Clock ticking, NY budget still unresolved
ALBANY The New York Legislature's top Democrat said Friday that there's a "whole bunch" of unresolved state budget issues as negotiators raced to meet a looming deadline next week.
Gov. Andrew Cuomo and legislative leaders had hoped to resolve final differences and print legislation on Friday, clearing the way for Monday voting since bills typically must sit on lawmakers' desks for three days.
But Assembly Speaker Sheldon Silver told reporters at the state Capitol that "things did not move as fast as they should have," and issues including pre-kindergarten funding and public official ethics reform remain open.
"It's all on the table," Silver said. "Everything is on the table."

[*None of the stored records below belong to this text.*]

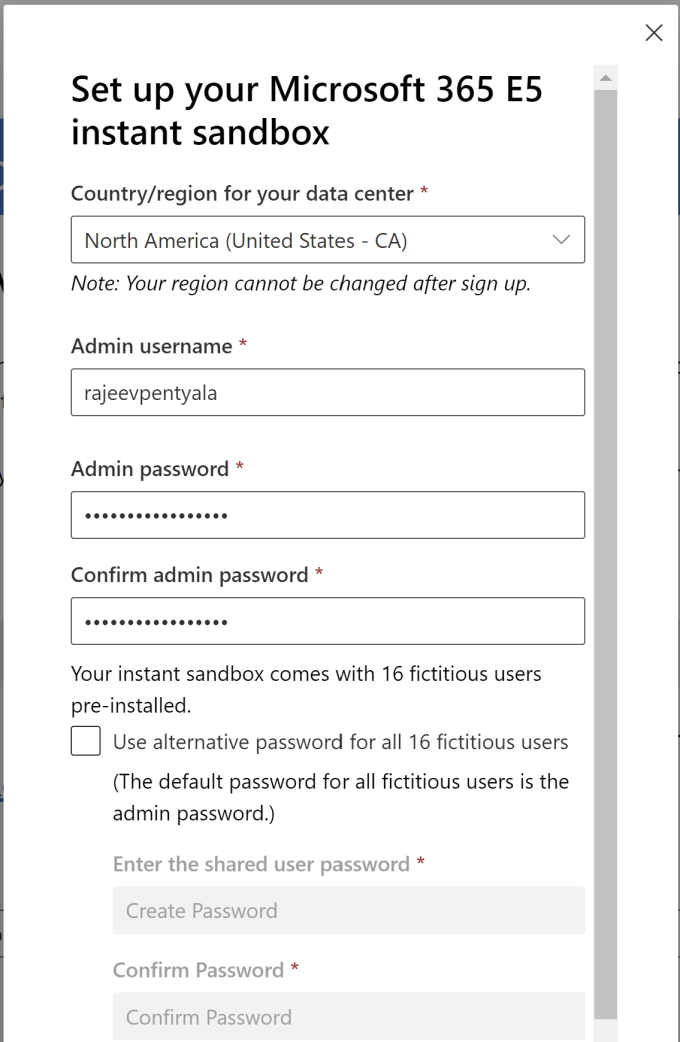The height and width of the screenshot is (1042, 680).
Task: Click the chevron arrow in region dropdown
Action: coord(561,240)
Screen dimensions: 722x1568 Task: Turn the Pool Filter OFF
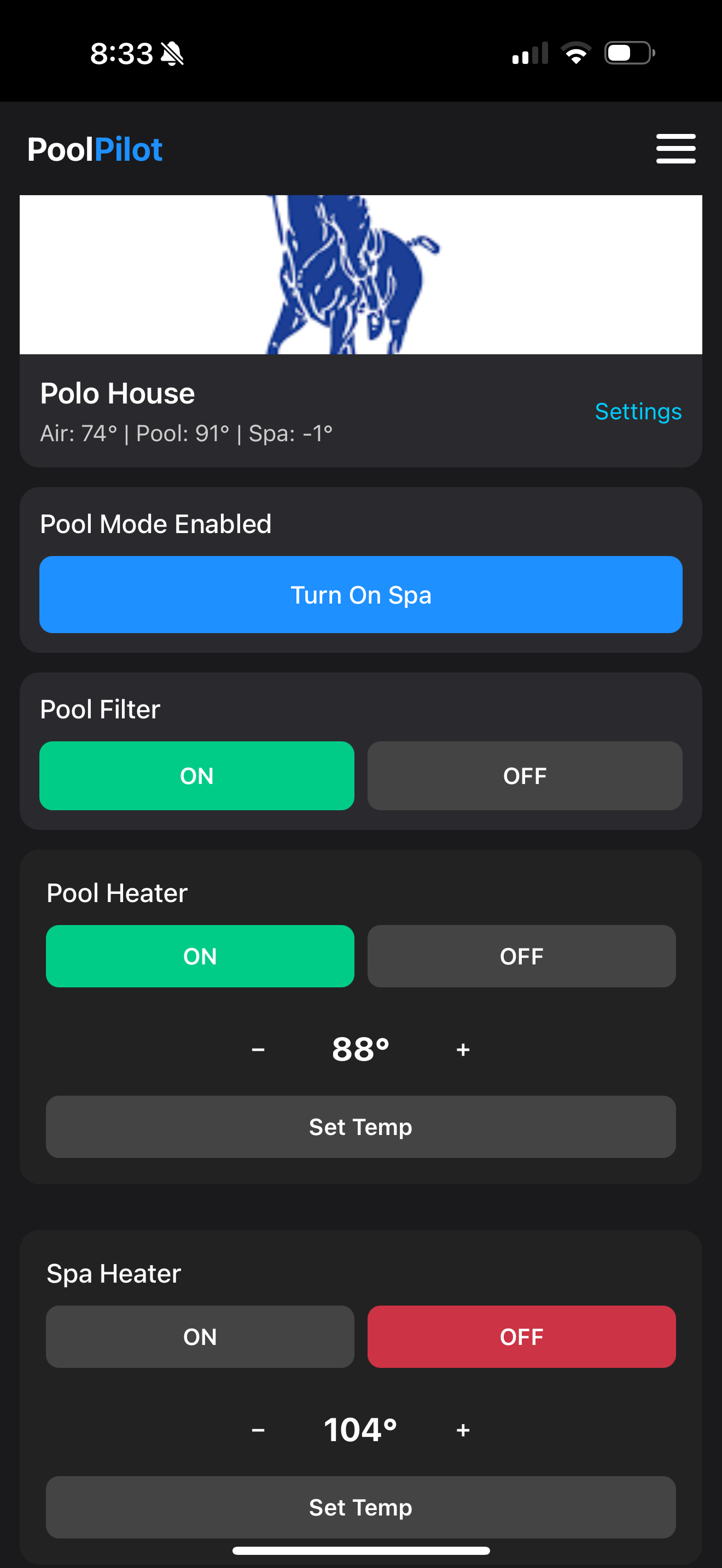pyautogui.click(x=524, y=775)
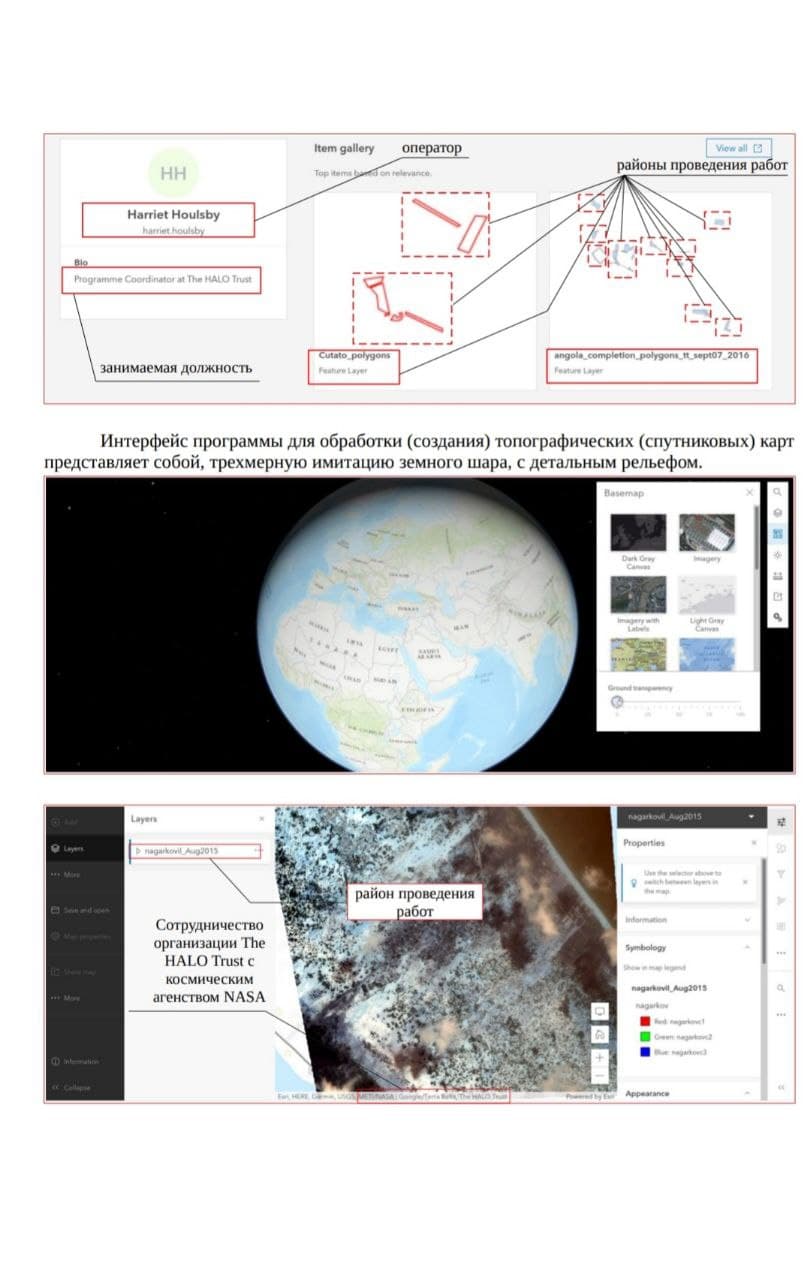Click the share icon in globe toolbar
The image size is (811, 1280).
tap(777, 597)
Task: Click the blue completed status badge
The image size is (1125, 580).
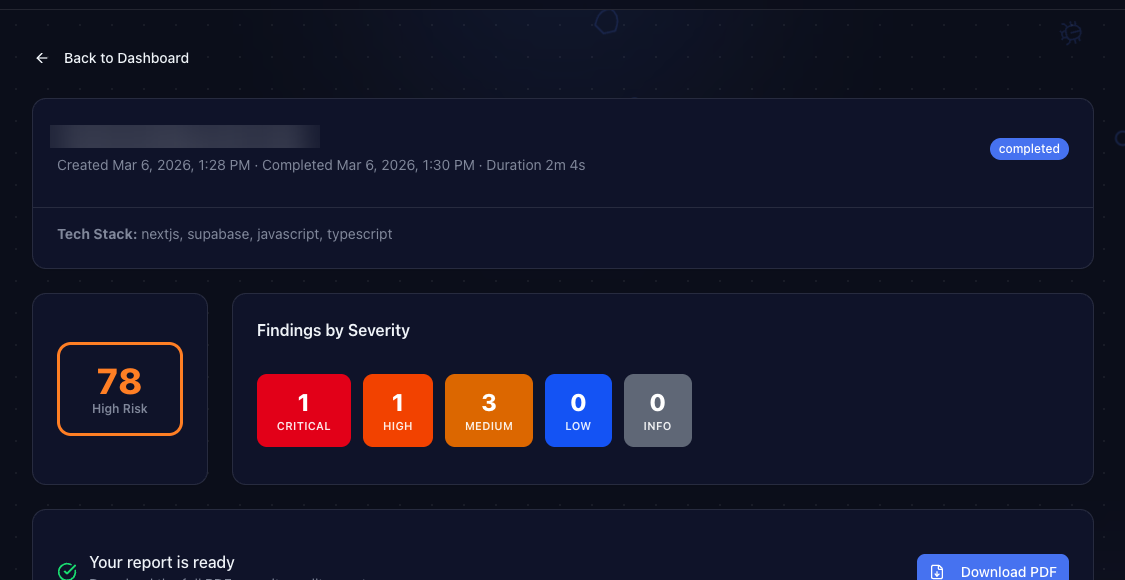Action: pyautogui.click(x=1029, y=149)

Silver said he remained optimistic that a budget deal could be reached on time. But he also said there were no immediate plans for Cuomo and the legislative leaders to meet — usually a pre-cursor to a final deal. They are working to get a budget approved before the new fiscal year starts on Tuesday.

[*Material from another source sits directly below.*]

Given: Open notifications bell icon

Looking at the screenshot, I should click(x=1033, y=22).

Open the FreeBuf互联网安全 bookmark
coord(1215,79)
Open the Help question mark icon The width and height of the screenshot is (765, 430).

Legislative negotiators had been looking at $300 million to fund New York City Mayor Bill de Blasio's universal pre-kindergarten initiative with an additional pool of money for upstate districts. Advocates said the tentative budget language that would offer the pre-k aid as a reimbursement to cash-strapped districts would hobble its expansion, though Silver said Friday he had no issue with reimbursements.
Silver said a tax credit to help private and public schools advocated by Cardinal Timothy Dolan probably won't be included in the budget.
People familiar with the negotiations said a version of Cuomo's plan to offer property tax rebates to homeowners in jurisdictions that meet cost-cutting goals remained in the mix. But the tentative proposal would give credit to localities for cost-saving shared-service agreements over the last four years.
Legislators and lobbyists said the final budget is expected to contain several adjustments to Cuomo's tax proposals. They include a statewide income tax cut for manufacturers, not just upstate, and a smaller cut than initially proposed for other corporations, while still rescinding the separate bank tax and offering an option for taxing just 8 percent of income from selling and trading securities.
The final deal also is expected to raise the exemption from estate taxes from $1 million to about $3 million, not the federal level of $5.34 million that Cuomo proposed. The state tax rate is expected to stay at 16 percent.